Is this the end of the film industry as we now know it? Where ever will we be able to buy excessively-buttered popcorn and oversized fountain drinks after this summer? Do we now hear the trampling hooves of the Four Horsemen of the Apocalypse? I rather think not. As with any industry, the market for films has its ups and downs. Rest assured that those who have disposable income will always–or at least for the foreseeable future–make a pilgrimage to the theaters (or maybe just to their Netflix account) every few months to catch a tasteful touch of Tom Hanks or watch the crew of a spaceship stave off a ferocious alien beast. Data from the Motion Picture Association of America (MPAA) shows a steady increase in global box office sales from 2011 to 2015. One noticeable trend during this period has been the increasing importance of the foreign market to ticket sales, an indicator that may be of great importance to studios in the future as they consider taking on various new projects. Appealing to the multitude of demographics and tastes in the U.S. and Canada is one thing; appealing to the audiences of other nations as well is another ballgame entirely.

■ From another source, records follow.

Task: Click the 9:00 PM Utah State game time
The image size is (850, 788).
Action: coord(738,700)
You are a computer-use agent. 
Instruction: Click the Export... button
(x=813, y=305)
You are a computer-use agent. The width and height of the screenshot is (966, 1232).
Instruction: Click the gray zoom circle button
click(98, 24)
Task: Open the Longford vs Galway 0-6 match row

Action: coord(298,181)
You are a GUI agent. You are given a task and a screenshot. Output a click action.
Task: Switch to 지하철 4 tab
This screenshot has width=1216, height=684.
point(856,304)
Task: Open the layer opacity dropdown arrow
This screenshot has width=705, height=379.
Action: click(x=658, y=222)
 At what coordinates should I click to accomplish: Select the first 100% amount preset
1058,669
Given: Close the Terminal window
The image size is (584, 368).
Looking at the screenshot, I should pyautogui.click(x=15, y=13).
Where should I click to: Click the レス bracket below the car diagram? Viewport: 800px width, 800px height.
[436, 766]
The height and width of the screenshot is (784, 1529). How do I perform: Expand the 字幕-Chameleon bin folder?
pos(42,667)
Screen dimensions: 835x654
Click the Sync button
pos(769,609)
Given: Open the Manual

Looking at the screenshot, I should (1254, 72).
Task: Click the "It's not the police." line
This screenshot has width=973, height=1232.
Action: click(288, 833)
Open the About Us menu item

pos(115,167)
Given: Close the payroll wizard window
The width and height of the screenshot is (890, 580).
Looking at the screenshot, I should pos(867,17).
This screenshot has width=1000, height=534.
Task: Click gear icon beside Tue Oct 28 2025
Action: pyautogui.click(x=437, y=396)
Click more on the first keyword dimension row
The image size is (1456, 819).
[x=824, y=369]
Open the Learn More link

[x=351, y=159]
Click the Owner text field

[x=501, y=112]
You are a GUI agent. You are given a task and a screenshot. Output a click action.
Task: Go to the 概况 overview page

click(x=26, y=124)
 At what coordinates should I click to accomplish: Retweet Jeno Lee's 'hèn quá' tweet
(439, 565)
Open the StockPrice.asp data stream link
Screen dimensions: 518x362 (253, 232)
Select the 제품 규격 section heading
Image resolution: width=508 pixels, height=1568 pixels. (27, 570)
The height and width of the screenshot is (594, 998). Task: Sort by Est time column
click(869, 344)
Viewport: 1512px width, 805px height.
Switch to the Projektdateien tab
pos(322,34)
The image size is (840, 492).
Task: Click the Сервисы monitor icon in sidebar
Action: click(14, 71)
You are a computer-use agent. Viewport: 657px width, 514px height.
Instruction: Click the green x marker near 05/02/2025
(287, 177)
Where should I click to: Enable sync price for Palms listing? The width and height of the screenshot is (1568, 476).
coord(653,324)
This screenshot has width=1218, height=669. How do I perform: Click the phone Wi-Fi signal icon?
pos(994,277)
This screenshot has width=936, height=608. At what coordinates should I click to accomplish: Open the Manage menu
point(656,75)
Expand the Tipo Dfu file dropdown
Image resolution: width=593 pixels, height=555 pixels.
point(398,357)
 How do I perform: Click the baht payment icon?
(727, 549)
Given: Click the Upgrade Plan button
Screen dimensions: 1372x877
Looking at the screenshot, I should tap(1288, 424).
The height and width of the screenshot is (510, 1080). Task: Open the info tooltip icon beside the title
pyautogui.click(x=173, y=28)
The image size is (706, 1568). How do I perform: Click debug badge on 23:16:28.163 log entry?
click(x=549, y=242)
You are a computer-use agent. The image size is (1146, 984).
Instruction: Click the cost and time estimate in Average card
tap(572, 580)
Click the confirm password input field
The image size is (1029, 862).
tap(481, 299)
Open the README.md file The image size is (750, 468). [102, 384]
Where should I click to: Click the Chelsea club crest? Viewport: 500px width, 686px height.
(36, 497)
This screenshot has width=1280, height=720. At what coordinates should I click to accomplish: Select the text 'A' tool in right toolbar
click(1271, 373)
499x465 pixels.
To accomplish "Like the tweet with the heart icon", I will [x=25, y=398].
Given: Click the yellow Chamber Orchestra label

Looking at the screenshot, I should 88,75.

Yet, the 2017 figures remain quite disheartening. Quality and risk-averse corporate heads may be partly to blame for these failures. The continuation of entrenched franchises can be a major source of revenue for the industry; however, it is often the case that sequels lack the vigour, nuance, and surprises of their progenitors. If people wisen up to this fact–and I believe a good deal already have–they may be less willing to shell out $15 or so on seeing the newest installment of a franchise. Cars 3 made less than any other film in its franchise on its opening weekend, as did Transformers 5 (counting only the live action films for that series), while Despicable Me 3 underperformed in its premier against all its siblings excluding the original.

But sometimes quality is not necessarily at fault. Alien: Covenant, the second film of the prequel series to the famous Alien franchise, and a movie which this author is perfectly happy to admit he saw twice in theaters and thoroughly enjoyed both times, is a prime example. Despite receiving mixed-to-positive reviews by credits (it holds a 71% on Rotten Tomatoes, which may not seem great but hey, that’s a B at McGill), the film’s opening weekend earned it only $36.1 million, down by 34% from the premier of its predecessor, the love-it-or-hate-it Prometheus. While this could be chocked up to the great debate within Alien fandom over Prometheus’ worth, it may also indicate a general boredom with sequels. We always hear that audiences crave “fresh” content; the problem is that “fresh” content is risky from the perspective of the studios. On the other hand, even with the potential slowing of the sequel market, new installments in old franchises are still fairly safe investments. Alien: Covenant did end up netting about $135 million worldwide (Deadline Hollywood), and Guardians of the Galaxy: Vol. 2 was a marked improvement in financial terms over the original.

So all hope is not lost. Even if the studios continue to churn out shoddy-to-fairly-laudable sequels and ignore the pleas of the masses for original material, the industry will keep thriving, even if more cinemas begin to shutter their doors (theater giant AMC’s value decreased by 27% in early August after it projected bleak earnings for its quarter, according to Variety magazine). But if other methods of viewing–digital streaming, for example–are on the rise, studios will certainly need to adapt to their changing environments in order to keep their positions as the kings of the entertainment industry secure.

Come to think of it, a trip to the theater would be nice this weekend. Or maybe I’ll just stay home and watch Episode 8 of Twin Peaks again.